**TASK**
Without any pictures, print exactly the lines that run from the start of the data through the line containing "Given: Toggle the".

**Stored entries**
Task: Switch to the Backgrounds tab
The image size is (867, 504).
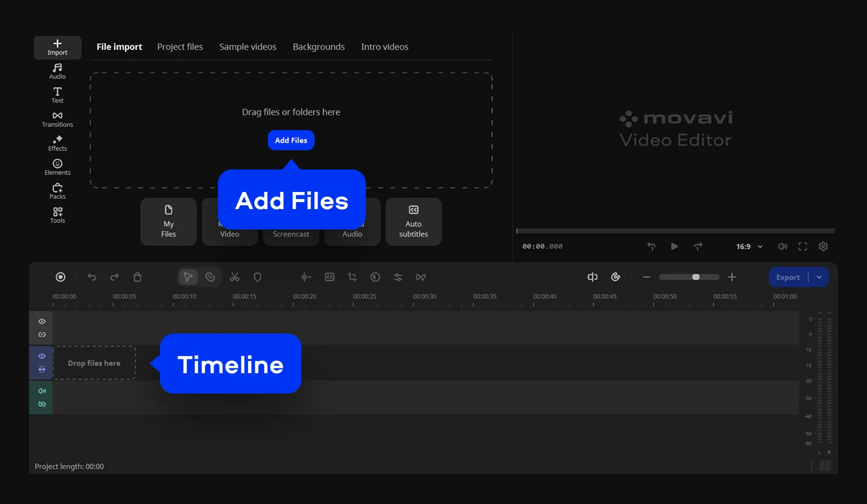Action: 319,47
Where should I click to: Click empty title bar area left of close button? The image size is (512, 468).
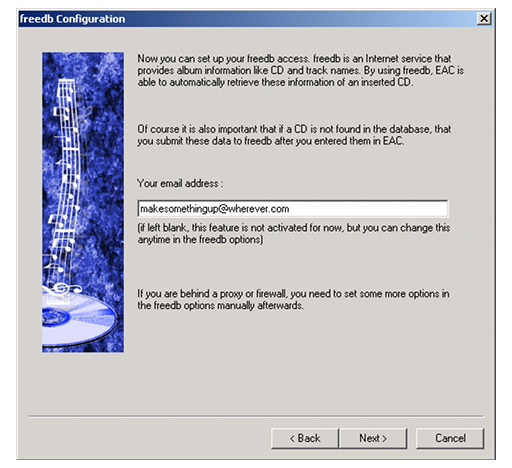tap(300, 19)
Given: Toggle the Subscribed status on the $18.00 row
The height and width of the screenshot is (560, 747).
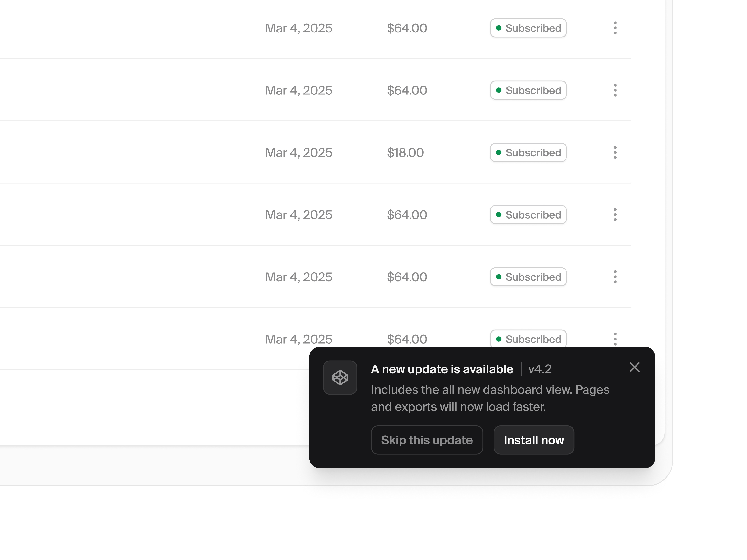Looking at the screenshot, I should click(x=528, y=153).
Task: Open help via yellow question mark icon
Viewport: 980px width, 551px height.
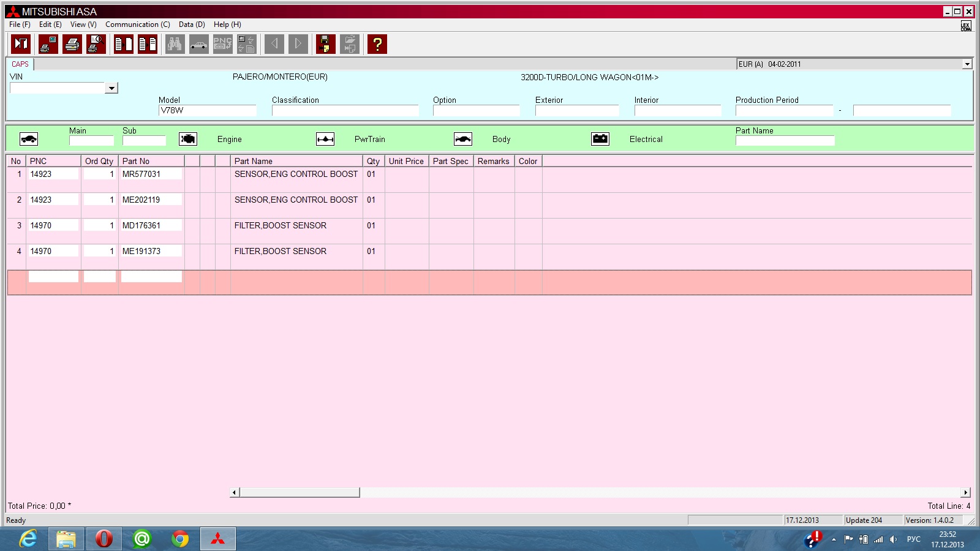Action: [x=377, y=44]
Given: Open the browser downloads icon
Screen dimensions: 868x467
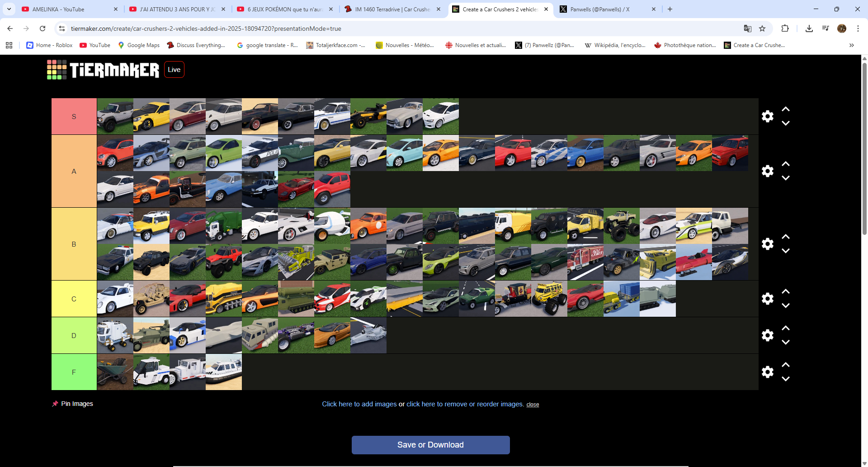Looking at the screenshot, I should tap(809, 29).
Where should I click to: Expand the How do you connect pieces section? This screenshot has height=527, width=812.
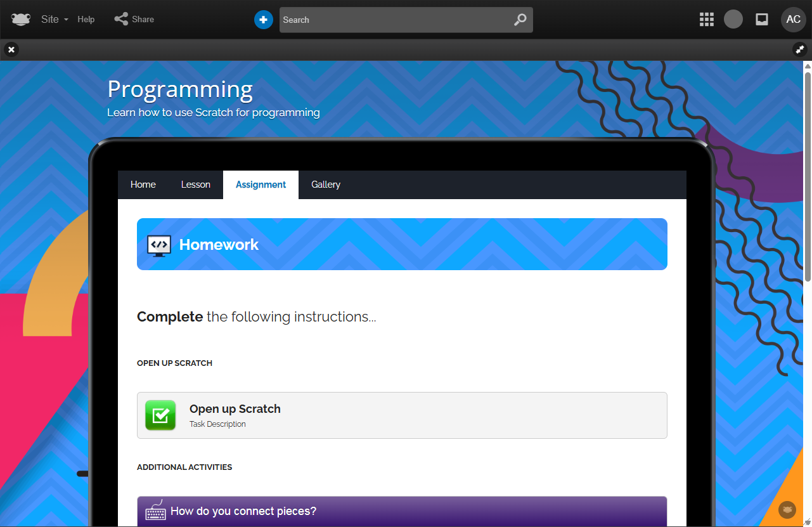click(402, 511)
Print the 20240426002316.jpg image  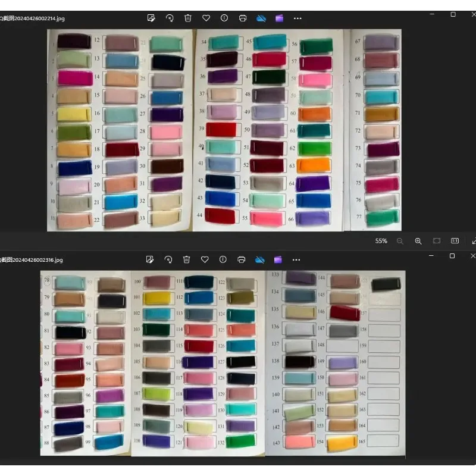point(242,259)
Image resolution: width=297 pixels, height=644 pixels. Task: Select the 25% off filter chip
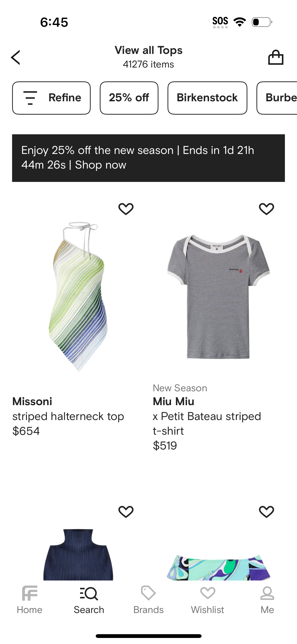[x=129, y=98]
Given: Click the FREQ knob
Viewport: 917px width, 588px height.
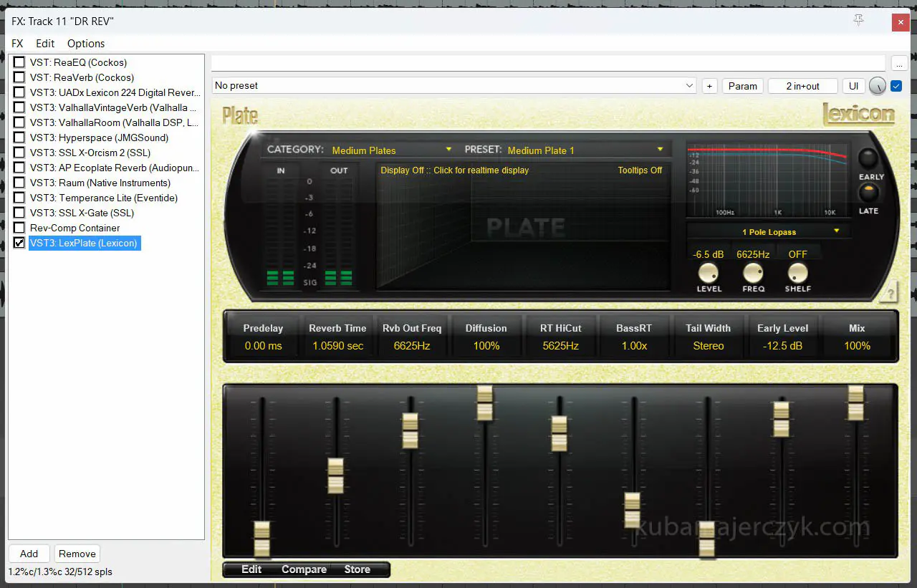Looking at the screenshot, I should (x=753, y=273).
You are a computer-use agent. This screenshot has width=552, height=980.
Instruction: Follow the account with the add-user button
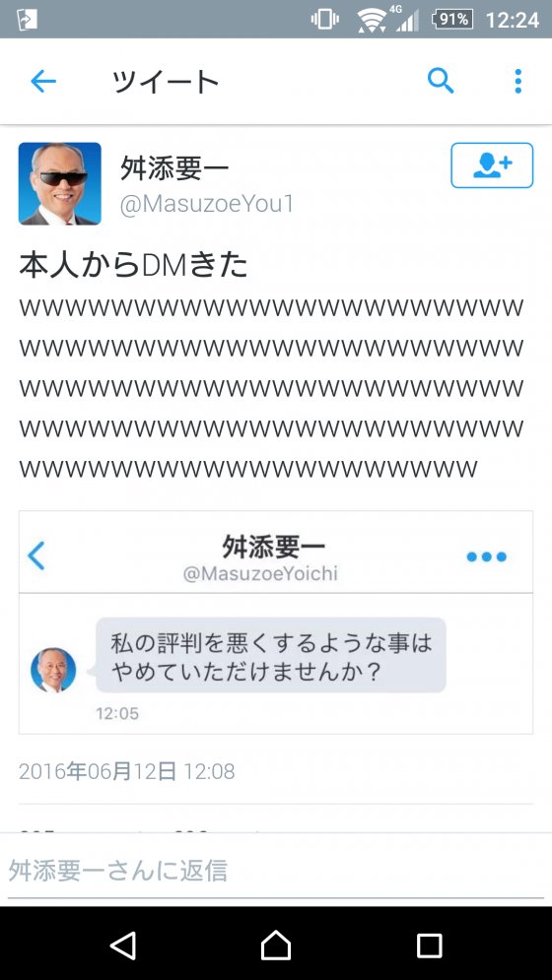click(492, 165)
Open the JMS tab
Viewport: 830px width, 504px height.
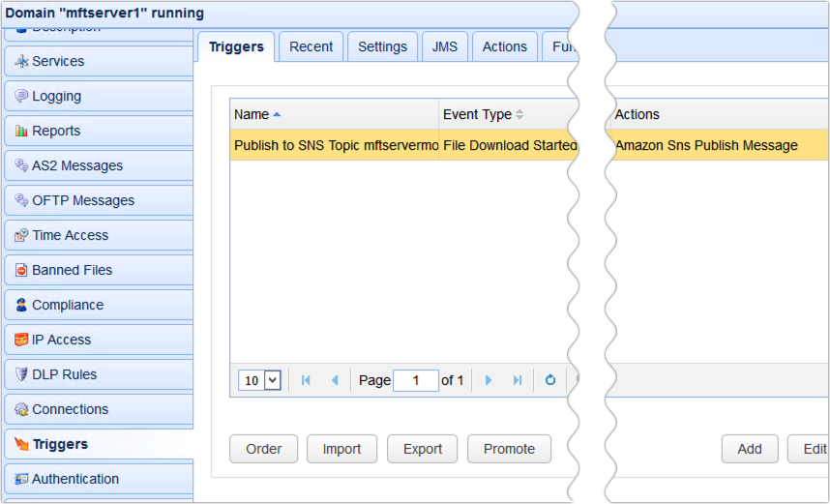pos(445,46)
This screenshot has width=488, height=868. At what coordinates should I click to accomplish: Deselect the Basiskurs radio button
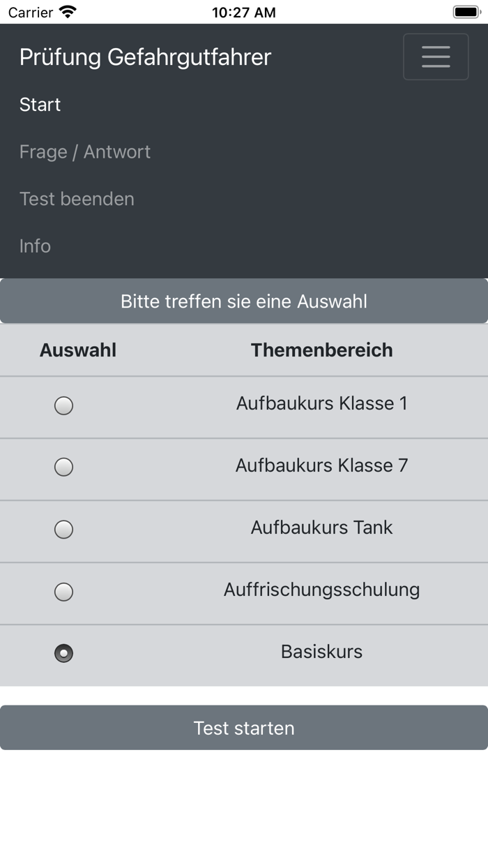point(63,654)
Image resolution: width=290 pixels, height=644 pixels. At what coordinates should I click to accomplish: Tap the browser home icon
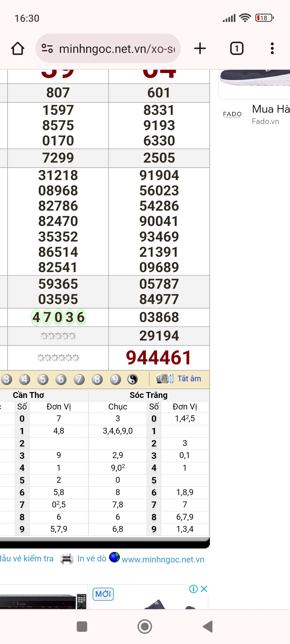(x=18, y=49)
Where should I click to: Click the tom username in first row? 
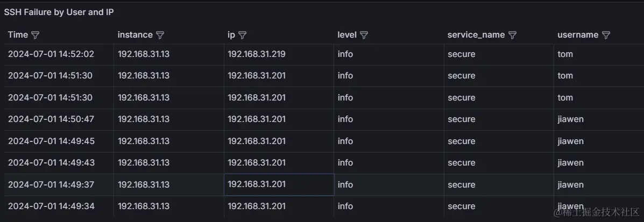click(x=565, y=54)
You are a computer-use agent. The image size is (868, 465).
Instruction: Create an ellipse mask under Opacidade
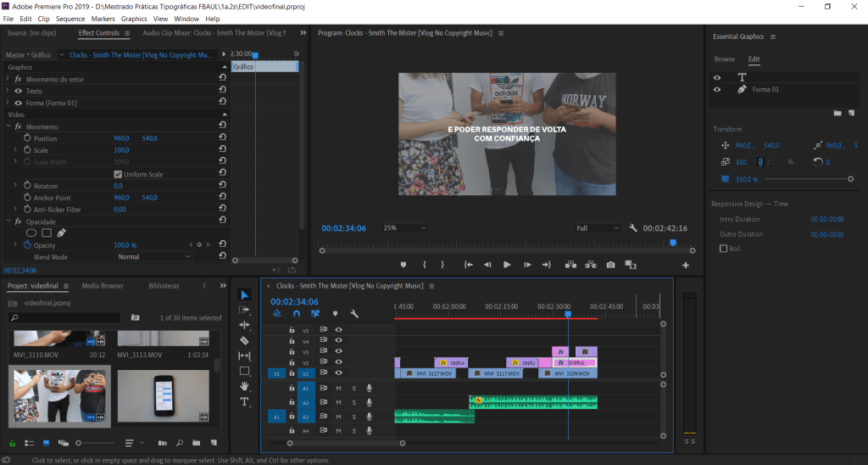click(x=31, y=233)
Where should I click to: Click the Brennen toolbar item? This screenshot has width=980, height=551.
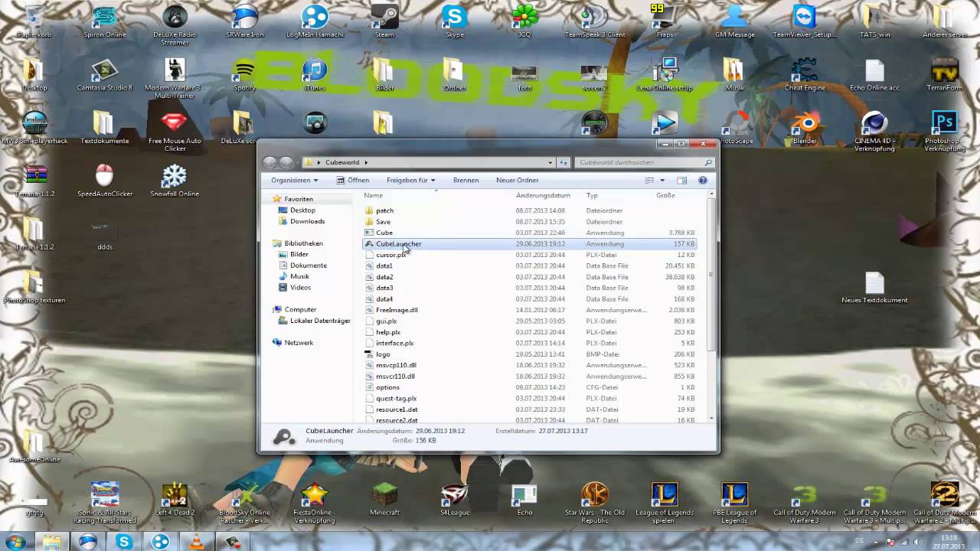coord(466,181)
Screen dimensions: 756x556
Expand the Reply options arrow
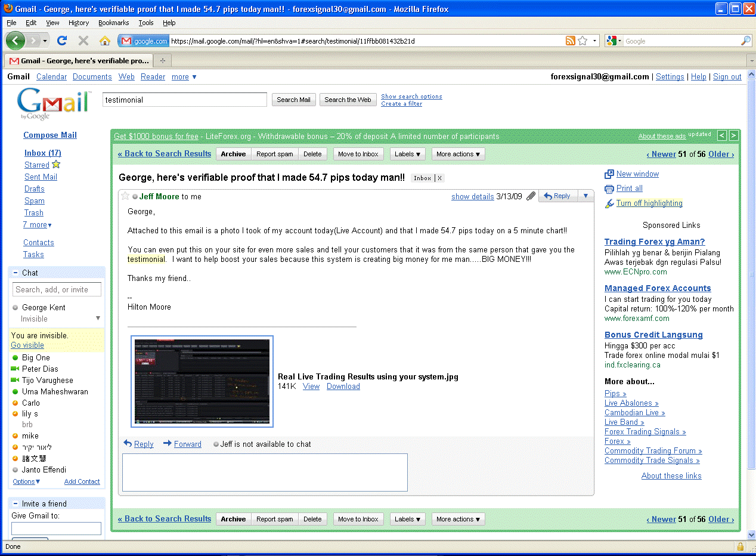click(x=585, y=196)
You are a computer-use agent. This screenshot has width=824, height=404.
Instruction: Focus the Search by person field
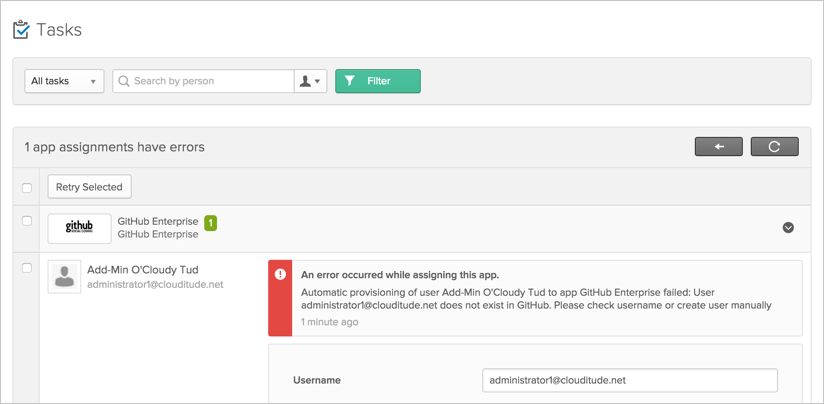(x=210, y=81)
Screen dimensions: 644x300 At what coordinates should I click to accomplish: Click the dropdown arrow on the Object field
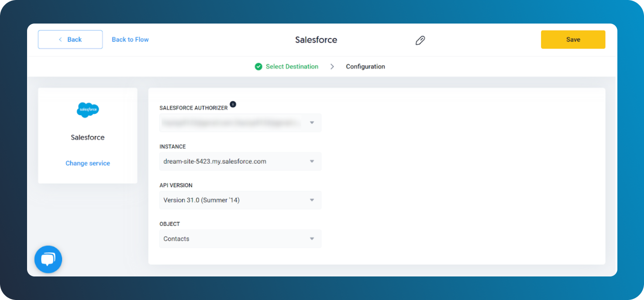[x=312, y=239]
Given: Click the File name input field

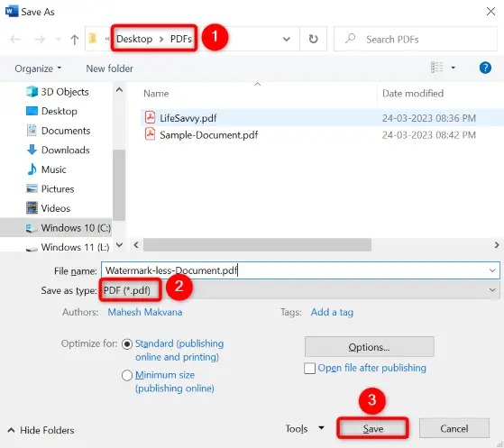Looking at the screenshot, I should click(295, 270).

**OUTPUT OF THE TASK**
Task: Switch to the Backgrounds tab
The image size is (867, 504).
Action: 319,47
Where should I click to: Click empty title bar area left of close button? The image size is (512, 468).
tap(300, 19)
Given: Toggle the Subscribed status on the $18.00 row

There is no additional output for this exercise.